### [What to work on]
In the reply about primary graft dysfunction below, list each thing the text says the 2017 clinical definition of primary graft dysfunction achieved.

### [Passage for review]

In Reply:
First, we would like to thank Strauss et al. for their insight regarding the problem of primary graft dysfunction in response to our recent clinical review article.
This article correctly points out that primary graft dysfunction, or perioperative allograft injury due to ischemia or reperfusion injury, is a significant problem after lung transplantation and is multifactorial. In 2017, the International Society for Heart and Lung Transplantation (Chicago, Illinois) published the clinical definition of primary graft dysfunction, which created a consensus for diagnosis, that can be consistently measured across centers at specific time points, and quantified severity. We appreciate Strauss et al. highlighting the other contributing factors to primary graft dysfunction, which include the disruption of the endothelial-epithelial alveolar membrane of the new allograft and the direct result of ischemia-reperfusion injury. Primary graft dysfunction is a diagnosis that well characterizes the clinical injury to the new allograft, with ischemia and reperfusion being the most obvious inflammatory insult in the setting of many other potentially injurious risk factors in the perioperative period.

### [Source data]
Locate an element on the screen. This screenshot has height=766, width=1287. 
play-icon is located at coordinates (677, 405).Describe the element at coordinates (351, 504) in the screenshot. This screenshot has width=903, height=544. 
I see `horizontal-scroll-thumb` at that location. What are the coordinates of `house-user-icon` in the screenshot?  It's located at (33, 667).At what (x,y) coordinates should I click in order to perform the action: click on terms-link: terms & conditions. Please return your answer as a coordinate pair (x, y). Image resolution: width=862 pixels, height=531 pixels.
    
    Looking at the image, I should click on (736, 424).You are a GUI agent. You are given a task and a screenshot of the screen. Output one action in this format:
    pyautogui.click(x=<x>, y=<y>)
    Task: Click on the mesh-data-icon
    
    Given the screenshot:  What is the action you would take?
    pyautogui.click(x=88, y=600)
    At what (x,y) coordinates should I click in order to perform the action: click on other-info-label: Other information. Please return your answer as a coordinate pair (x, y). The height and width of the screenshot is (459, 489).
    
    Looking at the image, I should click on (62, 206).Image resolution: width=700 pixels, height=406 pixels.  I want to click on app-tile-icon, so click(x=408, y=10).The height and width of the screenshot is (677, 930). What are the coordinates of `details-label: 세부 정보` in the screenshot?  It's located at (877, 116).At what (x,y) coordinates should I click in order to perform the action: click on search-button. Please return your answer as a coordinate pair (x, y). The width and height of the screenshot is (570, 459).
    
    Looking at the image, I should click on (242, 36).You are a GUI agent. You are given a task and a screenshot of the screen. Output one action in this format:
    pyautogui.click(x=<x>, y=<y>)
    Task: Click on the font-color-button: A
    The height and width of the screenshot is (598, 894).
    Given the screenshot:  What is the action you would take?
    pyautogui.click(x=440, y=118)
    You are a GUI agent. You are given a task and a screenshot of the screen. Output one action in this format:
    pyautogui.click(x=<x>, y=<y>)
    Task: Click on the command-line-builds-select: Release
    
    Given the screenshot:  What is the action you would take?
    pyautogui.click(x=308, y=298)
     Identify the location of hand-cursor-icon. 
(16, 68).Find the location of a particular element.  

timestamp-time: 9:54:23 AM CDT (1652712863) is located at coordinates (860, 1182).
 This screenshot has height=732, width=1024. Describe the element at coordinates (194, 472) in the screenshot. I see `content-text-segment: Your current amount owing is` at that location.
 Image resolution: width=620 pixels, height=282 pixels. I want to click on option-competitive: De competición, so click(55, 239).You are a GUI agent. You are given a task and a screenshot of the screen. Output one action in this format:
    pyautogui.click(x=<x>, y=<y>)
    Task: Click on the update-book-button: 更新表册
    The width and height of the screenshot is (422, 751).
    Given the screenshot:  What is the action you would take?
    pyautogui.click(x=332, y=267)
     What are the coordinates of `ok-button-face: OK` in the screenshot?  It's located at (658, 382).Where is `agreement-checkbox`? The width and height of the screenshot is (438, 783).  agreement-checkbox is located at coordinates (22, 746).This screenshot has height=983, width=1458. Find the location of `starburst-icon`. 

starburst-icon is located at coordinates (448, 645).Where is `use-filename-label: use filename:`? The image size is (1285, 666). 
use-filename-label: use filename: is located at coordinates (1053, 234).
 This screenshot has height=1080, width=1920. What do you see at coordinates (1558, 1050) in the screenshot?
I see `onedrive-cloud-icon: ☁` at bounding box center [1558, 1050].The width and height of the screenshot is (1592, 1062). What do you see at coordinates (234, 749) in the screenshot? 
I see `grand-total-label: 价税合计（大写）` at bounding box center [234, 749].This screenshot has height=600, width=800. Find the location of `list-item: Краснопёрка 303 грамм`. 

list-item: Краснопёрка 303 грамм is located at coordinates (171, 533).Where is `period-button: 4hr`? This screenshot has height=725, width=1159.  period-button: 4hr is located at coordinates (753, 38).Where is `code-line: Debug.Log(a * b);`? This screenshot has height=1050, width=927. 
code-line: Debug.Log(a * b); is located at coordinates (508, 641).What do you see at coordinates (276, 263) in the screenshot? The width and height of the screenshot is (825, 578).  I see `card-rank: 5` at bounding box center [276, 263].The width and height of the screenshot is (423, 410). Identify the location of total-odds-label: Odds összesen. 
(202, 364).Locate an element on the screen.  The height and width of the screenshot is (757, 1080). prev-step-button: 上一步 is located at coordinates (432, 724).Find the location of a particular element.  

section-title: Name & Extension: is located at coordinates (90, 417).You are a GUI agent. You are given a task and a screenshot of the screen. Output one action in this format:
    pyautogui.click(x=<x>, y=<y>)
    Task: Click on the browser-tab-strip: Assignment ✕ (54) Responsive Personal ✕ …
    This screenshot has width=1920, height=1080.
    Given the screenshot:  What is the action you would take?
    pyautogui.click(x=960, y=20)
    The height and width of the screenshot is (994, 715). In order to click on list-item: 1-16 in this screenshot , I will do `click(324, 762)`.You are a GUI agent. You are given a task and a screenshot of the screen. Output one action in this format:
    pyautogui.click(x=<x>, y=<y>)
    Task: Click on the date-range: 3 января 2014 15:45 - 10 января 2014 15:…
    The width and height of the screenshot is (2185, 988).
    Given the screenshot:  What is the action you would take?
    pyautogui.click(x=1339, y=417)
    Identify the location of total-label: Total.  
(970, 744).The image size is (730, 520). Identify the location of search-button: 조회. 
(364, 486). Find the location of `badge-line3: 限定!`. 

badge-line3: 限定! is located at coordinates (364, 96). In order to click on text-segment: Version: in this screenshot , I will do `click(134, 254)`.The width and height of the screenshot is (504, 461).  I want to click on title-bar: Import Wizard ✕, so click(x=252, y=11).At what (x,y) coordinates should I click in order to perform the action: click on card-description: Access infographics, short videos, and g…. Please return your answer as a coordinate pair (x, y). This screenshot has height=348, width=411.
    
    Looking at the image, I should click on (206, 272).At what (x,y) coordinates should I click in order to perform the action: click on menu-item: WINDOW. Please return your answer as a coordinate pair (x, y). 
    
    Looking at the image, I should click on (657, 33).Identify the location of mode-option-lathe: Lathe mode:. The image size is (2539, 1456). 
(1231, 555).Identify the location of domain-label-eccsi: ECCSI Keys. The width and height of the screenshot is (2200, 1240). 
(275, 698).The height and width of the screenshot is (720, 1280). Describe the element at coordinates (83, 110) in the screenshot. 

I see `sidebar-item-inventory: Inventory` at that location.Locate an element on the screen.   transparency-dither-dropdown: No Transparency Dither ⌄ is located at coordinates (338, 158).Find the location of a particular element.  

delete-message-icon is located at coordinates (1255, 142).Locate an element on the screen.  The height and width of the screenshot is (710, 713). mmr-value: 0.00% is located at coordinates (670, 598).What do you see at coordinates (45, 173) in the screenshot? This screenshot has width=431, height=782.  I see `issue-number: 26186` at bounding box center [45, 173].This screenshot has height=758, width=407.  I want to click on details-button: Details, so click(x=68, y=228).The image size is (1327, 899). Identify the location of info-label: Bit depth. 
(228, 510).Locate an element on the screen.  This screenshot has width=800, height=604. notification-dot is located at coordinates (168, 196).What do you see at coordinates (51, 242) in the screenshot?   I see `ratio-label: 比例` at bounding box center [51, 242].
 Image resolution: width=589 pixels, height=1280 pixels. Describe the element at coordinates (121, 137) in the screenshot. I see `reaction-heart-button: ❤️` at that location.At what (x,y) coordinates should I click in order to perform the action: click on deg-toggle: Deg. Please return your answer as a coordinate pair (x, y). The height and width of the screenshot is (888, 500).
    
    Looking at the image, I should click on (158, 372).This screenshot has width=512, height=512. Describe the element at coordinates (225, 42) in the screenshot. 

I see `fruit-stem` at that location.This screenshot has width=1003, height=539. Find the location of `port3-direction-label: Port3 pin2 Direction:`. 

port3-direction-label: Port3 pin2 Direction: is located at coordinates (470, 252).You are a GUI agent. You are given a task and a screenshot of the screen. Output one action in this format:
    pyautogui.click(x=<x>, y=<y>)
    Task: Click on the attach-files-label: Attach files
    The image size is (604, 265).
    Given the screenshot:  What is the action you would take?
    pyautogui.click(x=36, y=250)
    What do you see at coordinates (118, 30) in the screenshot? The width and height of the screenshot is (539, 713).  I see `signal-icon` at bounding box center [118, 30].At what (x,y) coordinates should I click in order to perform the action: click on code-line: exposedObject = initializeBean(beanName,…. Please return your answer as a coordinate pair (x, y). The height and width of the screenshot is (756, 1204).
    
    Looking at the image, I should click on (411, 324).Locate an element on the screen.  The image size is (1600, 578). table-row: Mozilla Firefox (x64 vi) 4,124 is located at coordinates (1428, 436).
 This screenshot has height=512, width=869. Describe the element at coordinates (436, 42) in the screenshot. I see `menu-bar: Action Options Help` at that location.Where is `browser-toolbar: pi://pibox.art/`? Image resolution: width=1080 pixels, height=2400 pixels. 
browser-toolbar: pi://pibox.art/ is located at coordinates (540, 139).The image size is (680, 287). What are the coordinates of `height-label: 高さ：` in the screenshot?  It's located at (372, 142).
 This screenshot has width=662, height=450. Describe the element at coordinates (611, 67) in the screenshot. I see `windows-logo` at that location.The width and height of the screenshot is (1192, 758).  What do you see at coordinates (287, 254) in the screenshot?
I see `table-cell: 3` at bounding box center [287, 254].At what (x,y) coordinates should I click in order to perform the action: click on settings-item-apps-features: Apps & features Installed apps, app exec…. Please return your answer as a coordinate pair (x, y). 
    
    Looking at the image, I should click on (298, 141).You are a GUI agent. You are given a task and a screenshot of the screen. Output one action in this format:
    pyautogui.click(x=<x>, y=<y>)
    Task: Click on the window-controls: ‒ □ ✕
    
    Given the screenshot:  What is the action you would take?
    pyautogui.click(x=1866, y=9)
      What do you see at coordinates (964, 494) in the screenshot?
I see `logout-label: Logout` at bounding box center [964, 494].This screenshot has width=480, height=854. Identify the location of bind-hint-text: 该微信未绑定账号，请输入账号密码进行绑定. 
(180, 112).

### [Solved problem]
- It created a consensus for diagnosis.
- It can be consistently measured across centers at specific time points.
- It quantified severity.